Supplied entries:
===

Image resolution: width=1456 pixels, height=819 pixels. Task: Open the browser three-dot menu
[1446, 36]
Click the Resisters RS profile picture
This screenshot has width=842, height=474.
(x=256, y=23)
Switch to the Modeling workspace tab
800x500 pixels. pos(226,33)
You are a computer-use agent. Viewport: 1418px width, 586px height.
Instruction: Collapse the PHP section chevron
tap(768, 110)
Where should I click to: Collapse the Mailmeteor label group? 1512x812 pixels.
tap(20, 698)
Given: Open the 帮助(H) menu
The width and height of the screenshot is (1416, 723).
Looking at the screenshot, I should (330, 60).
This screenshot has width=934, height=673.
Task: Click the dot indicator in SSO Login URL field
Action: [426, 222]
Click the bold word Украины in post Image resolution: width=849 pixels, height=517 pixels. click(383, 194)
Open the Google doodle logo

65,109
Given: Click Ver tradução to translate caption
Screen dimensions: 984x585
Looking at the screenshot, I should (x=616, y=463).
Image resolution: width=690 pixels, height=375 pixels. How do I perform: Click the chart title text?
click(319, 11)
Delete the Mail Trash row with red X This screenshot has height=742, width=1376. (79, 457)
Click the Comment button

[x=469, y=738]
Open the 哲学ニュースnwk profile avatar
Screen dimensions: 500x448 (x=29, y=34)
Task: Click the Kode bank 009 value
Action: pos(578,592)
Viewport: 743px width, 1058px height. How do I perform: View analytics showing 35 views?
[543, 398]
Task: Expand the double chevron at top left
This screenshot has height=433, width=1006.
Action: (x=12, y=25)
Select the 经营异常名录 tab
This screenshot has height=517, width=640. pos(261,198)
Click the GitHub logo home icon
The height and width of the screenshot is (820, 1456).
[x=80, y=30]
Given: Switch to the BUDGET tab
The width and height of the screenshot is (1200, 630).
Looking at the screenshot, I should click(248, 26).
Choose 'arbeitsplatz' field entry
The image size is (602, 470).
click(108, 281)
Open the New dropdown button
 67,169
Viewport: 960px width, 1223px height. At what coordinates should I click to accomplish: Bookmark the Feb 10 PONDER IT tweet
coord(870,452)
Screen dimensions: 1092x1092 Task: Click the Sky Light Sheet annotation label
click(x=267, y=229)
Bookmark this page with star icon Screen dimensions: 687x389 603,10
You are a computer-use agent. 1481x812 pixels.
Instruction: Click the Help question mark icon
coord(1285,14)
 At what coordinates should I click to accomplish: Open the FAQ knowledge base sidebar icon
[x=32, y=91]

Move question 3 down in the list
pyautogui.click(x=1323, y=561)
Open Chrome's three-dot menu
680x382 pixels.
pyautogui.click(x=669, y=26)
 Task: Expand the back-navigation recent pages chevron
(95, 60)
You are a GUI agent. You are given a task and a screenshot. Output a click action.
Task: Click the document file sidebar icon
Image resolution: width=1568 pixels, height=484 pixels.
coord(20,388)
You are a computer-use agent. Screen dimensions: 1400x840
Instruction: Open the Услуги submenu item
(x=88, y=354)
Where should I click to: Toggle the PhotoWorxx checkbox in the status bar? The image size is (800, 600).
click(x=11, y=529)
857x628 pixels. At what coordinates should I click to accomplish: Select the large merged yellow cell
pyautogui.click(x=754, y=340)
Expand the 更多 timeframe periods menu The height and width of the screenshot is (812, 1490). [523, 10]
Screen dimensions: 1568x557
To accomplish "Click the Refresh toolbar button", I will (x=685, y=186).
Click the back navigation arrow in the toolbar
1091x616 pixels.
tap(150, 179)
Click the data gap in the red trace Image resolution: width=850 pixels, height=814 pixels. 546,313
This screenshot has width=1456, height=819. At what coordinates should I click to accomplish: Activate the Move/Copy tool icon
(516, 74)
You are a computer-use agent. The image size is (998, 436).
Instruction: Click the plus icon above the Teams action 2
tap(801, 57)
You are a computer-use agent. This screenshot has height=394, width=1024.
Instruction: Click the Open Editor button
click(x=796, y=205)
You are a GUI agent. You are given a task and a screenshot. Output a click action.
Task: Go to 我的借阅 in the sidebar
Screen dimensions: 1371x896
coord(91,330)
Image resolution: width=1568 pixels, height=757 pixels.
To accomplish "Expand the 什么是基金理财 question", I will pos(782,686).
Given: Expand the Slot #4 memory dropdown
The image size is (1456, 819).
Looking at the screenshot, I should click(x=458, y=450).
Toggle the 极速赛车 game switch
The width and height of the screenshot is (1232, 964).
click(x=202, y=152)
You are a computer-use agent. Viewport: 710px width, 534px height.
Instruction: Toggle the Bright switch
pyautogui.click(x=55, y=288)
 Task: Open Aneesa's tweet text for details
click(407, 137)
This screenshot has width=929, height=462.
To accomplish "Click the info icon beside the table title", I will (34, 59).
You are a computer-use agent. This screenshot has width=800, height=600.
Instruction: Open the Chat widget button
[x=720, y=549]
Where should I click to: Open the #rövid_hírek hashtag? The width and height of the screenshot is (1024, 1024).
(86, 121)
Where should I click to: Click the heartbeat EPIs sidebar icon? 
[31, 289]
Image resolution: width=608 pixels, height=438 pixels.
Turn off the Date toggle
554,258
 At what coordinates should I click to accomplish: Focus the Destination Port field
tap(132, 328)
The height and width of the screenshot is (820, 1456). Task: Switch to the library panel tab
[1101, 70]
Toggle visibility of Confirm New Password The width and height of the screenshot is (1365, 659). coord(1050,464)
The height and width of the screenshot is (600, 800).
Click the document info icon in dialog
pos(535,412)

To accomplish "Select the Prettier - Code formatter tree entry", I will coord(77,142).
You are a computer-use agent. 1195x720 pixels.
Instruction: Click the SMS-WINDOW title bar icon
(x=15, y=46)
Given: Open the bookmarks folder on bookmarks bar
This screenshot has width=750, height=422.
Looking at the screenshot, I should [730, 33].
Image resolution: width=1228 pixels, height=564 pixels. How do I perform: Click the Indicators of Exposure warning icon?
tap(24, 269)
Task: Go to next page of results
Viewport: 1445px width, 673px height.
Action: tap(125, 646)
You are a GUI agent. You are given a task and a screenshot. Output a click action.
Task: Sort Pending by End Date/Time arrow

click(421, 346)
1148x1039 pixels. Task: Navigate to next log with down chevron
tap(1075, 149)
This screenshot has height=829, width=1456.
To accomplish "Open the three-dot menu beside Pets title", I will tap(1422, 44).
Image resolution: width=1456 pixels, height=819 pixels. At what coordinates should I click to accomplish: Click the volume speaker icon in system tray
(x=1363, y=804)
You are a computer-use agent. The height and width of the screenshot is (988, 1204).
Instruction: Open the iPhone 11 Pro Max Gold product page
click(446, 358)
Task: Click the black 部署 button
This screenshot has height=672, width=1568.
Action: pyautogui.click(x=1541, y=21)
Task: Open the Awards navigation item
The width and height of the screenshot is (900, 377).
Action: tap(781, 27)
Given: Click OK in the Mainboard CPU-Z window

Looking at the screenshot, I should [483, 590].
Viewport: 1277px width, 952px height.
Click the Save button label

===

The task: Return all of the data above verbatim, reproducing every line in its original order without any change.

Task response:
Image resolution: width=1456 pixels, height=819 pixels. Task: Open the browser three-dot menu
[1446, 36]
Click the Resisters RS profile picture
This screenshot has width=842, height=474.
(x=256, y=23)
Switch to the Modeling workspace tab
800x500 pixels. pos(226,33)
You are a computer-use agent. Viewport: 1418px width, 586px height.
Instruction: Collapse the PHP section chevron
tap(768, 110)
Where should I click to: Collapse the Mailmeteor label group? 1512x812 pixels.
tap(20, 698)
Given: Open the 帮助(H) menu
The width and height of the screenshot is (1416, 723).
Looking at the screenshot, I should (330, 60).
This screenshot has width=934, height=673.
Task: Click the dot indicator in SSO Login URL field
Action: [426, 222]
Click the bold word Украины in post Image resolution: width=849 pixels, height=517 pixels. click(383, 194)
Open the Google doodle logo

65,109
Given: Click Ver tradução to translate caption
Screen dimensions: 984x585
Looking at the screenshot, I should (x=616, y=463).
Image resolution: width=690 pixels, height=375 pixels. How do I perform: Click the chart title text?
click(319, 11)
Delete the Mail Trash row with red X This screenshot has height=742, width=1376. (79, 457)
Click the Comment button

[x=469, y=738]
Open the 哲学ニュースnwk profile avatar
Screen dimensions: 500x448 (x=29, y=34)
Task: Click the Kode bank 009 value
Action: pos(578,592)
Viewport: 743px width, 1058px height. How do I perform: View analytics showing 35 views?
[543, 398]
Task: Expand the double chevron at top left
This screenshot has height=433, width=1006.
Action: (x=12, y=25)
Select the 经营异常名录 tab
This screenshot has height=517, width=640. pos(261,198)
Click the GitHub logo home icon
The height and width of the screenshot is (820, 1456).
[x=80, y=30]
Given: Switch to the BUDGET tab
The width and height of the screenshot is (1200, 630).
Looking at the screenshot, I should click(248, 26).
Choose 'arbeitsplatz' field entry
The image size is (602, 470).
click(108, 281)
Open the New dropdown button
 67,169
Viewport: 960px width, 1223px height. At what coordinates should I click to accomplish: Bookmark the Feb 10 PONDER IT tweet
coord(870,452)
Screen dimensions: 1092x1092 Task: Click the Sky Light Sheet annotation label
click(x=267, y=229)
Bookmark this page with star icon Screen dimensions: 687x389 603,10
You are a computer-use agent. 1481x812 pixels.
Instruction: Click the Help question mark icon
coord(1285,14)
 At what coordinates should I click to accomplish: Open the FAQ knowledge base sidebar icon
[x=32, y=91]

Move question 3 down in the list
pyautogui.click(x=1323, y=561)
Open Chrome's three-dot menu
680x382 pixels.
pyautogui.click(x=669, y=26)
 Task: Expand the back-navigation recent pages chevron
(95, 60)
You are a GUI agent. You are given a task and a screenshot. Output a click action.
Task: Click the document file sidebar icon
Image resolution: width=1568 pixels, height=484 pixels.
coord(20,388)
You are a computer-use agent. Screen dimensions: 1400x840
Instruction: Open the Услуги submenu item
(x=88, y=354)
Where should I click to: Toggle the PhotoWorxx checkbox in the status bar? The image size is (800, 600).
click(x=11, y=529)
857x628 pixels. At what coordinates should I click to accomplish: Select the large merged yellow cell
pyautogui.click(x=754, y=340)
Expand the 更多 timeframe periods menu The height and width of the screenshot is (812, 1490). [523, 10]
Screen dimensions: 1568x557
To accomplish "Click the Refresh toolbar button", I will (x=685, y=186).
Click the back navigation arrow in the toolbar
1091x616 pixels.
tap(150, 179)
Click the data gap in the red trace Image resolution: width=850 pixels, height=814 pixels. 546,313
This screenshot has width=1456, height=819. At what coordinates should I click to accomplish: Activate the Move/Copy tool icon
(516, 74)
You are a computer-use agent. The image size is (998, 436).
Instruction: Click the plus icon above the Teams action 2
tap(801, 57)
You are a computer-use agent. This screenshot has height=394, width=1024.
Instruction: Click the Open Editor button
click(x=796, y=205)
You are a GUI agent. You are given a task and a screenshot. Output a click action.
Task: Go to 我的借阅 in the sidebar
Screen dimensions: 1371x896
coord(91,330)
Image resolution: width=1568 pixels, height=757 pixels.
To accomplish "Expand the 什么是基金理财 question", I will pos(782,686).
Given: Expand the Slot #4 memory dropdown
The image size is (1456, 819).
Looking at the screenshot, I should click(x=458, y=450).
Toggle the 极速赛车 game switch
The width and height of the screenshot is (1232, 964).
click(x=202, y=152)
You are a computer-use agent. Viewport: 710px width, 534px height.
Instruction: Toggle the Bright switch
pyautogui.click(x=55, y=288)
 Task: Open Aneesa's tweet text for details
click(407, 137)
This screenshot has width=929, height=462.
To accomplish "Click the info icon beside the table title", I will (34, 59).
You are a computer-use agent. This screenshot has width=800, height=600.
Instruction: Open the Chat widget button
[x=720, y=549]
Where should I click to: Open the #rövid_hírek hashtag? The width and height of the screenshot is (1024, 1024).
(86, 121)
Where should I click to: Click the heartbeat EPIs sidebar icon? 
[31, 289]
Image resolution: width=608 pixels, height=438 pixels.
Turn off the Date toggle
554,258
 At what coordinates should I click to accomplish: Focus the Destination Port field
tap(132, 328)
The height and width of the screenshot is (820, 1456). Task: Switch to the library panel tab
[1101, 70]
Toggle visibility of Confirm New Password The width and height of the screenshot is (1365, 659). coord(1050,464)
The height and width of the screenshot is (600, 800).
Click the document info icon in dialog
pos(535,412)

To accomplish "Select the Prettier - Code formatter tree entry", I will coord(77,142).
You are a computer-use agent. 1195x720 pixels.
Instruction: Click the SMS-WINDOW title bar icon
(x=15, y=46)
Given: Open the bookmarks folder on bookmarks bar
This screenshot has width=750, height=422.
Looking at the screenshot, I should [730, 33].
Image resolution: width=1228 pixels, height=564 pixels. How do I perform: Click the Indicators of Exposure warning icon?
tap(24, 269)
Task: Go to next page of results
Viewport: 1445px width, 673px height.
Action: tap(125, 646)
You are a GUI agent. You are given a task and a screenshot. Output a click action.
Task: Sort Pending by End Date/Time arrow

click(421, 346)
1148x1039 pixels. Task: Navigate to next log with down chevron
tap(1075, 149)
This screenshot has height=829, width=1456.
To accomplish "Open the three-dot menu beside Pets title", I will tap(1422, 44).
Image resolution: width=1456 pixels, height=819 pixels. At what coordinates should I click to accomplish: Click the volume speaker icon in system tray
(x=1363, y=804)
You are a computer-use agent. The height and width of the screenshot is (988, 1204).
Instruction: Open the iPhone 11 Pro Max Gold product page
click(446, 358)
Task: Click the black 部署 button
This screenshot has height=672, width=1568.
Action: pyautogui.click(x=1541, y=21)
Task: Open the Awards navigation item
The width and height of the screenshot is (900, 377).
Action: tap(781, 27)
Given: Click OK in the Mainboard CPU-Z window

Looking at the screenshot, I should [483, 590].
Viewport: 1277px width, 952px height.
Click the Save button label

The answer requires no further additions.